Summary
This article explains why Anoma is built using the Elixir programming language:
- Elixir lets developers inspect the system while it's running, and
update its running code without restarting.
- Elixir compiles to Erlang, a well-established programming system
designed for building robust, fault-tolerant networked systems
with a "let it crash" philosophy.
- There's a natural fit between Elixir's "agent model", and Anoma's
architecture, which is based on message-passing "engines".
- As the structure of the language matches the design of the
system, implementation complexity decreases.
- The above properties ease formal verification efforts.
Hence Elixir provides the right abstractions to build Anoma according
to its specification, and delivers a good developer experience while
promising support for future verification.
Anoma: Why Elixir?
Anoma is a decentralized operating system with heterogeneous trust.
It has the following properties:
- It has to support a large network of interacting actors.
- It has to be robust.
- Its core components are "engines"
Elixir, therefore, seems suitable for our implementation.
- Its interactive environment supports both productive development
practices and multi-agent system analysis.
- The OTP basis fosters application robustness.
- There is a correlation between engines and GenServers.
Let us explicate these points:
Live Interactive Systems
When building any system, there are two core features a developer needs:
- Understand how the system is operating.
- Determine if there are mishaps when carrying out a design.
For most software projects, this means, accordingly:
- Thinking about the code in abstract (...which can be time-consuming).
- Tracing through the system execution (...which can be obscure).
Thankfully, Elixir rests on the
foundations of Erlang/OTP. In practical terms, this means that we get
a live interactive environment to ask questions about our system. The
specific features it lends us are:
- Hot code reloading
- This means that we can have the software running locally, and be able
to change any part of it without having to shut down and restart
the service. This is invaluable for trying to experiment with new
ideas!

### ASSIGNED TASK 1
In the article on why Anoma uses Elixir, what programming system does Elixir compile to?

### DATA SECTION
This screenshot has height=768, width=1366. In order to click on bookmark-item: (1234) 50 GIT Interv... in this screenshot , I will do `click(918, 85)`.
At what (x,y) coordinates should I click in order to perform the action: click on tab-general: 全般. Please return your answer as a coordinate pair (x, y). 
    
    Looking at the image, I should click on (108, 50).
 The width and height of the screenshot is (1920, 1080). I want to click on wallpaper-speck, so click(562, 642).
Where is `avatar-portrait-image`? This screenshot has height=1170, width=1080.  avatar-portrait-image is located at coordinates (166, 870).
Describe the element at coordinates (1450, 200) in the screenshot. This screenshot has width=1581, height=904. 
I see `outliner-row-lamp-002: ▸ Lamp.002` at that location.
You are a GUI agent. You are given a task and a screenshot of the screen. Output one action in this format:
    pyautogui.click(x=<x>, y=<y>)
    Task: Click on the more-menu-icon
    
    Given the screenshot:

### ASSIGNED TASK 2
Please retype the rows starting with the line that contains "At what (x,y)" and going on through the last of the rows, including both of those lines.

### EXERCISE RESPONSE 1
Erlang.

### EXERCISE RESPONSE 2
At what (x,y) coordinates should I click in order to perform the action: click on tab-general: 全般. Please return your answer as a coordinate pair (x, y). 
    
    Looking at the image, I should click on (108, 50).
 The width and height of the screenshot is (1920, 1080). I want to click on wallpaper-speck, so click(562, 642).
Where is `avatar-portrait-image`? This screenshot has height=1170, width=1080.  avatar-portrait-image is located at coordinates (166, 870).
Describe the element at coordinates (1450, 200) in the screenshot. This screenshot has width=1581, height=904. 
I see `outliner-row-lamp-002: ▸ Lamp.002` at that location.
You are a GUI agent. You are given a task and a screenshot of the screen. Output one action in this format:
    pyautogui.click(x=<x>, y=<y>)
    Task: Click on the more-menu-icon
    
    Given the screenshot:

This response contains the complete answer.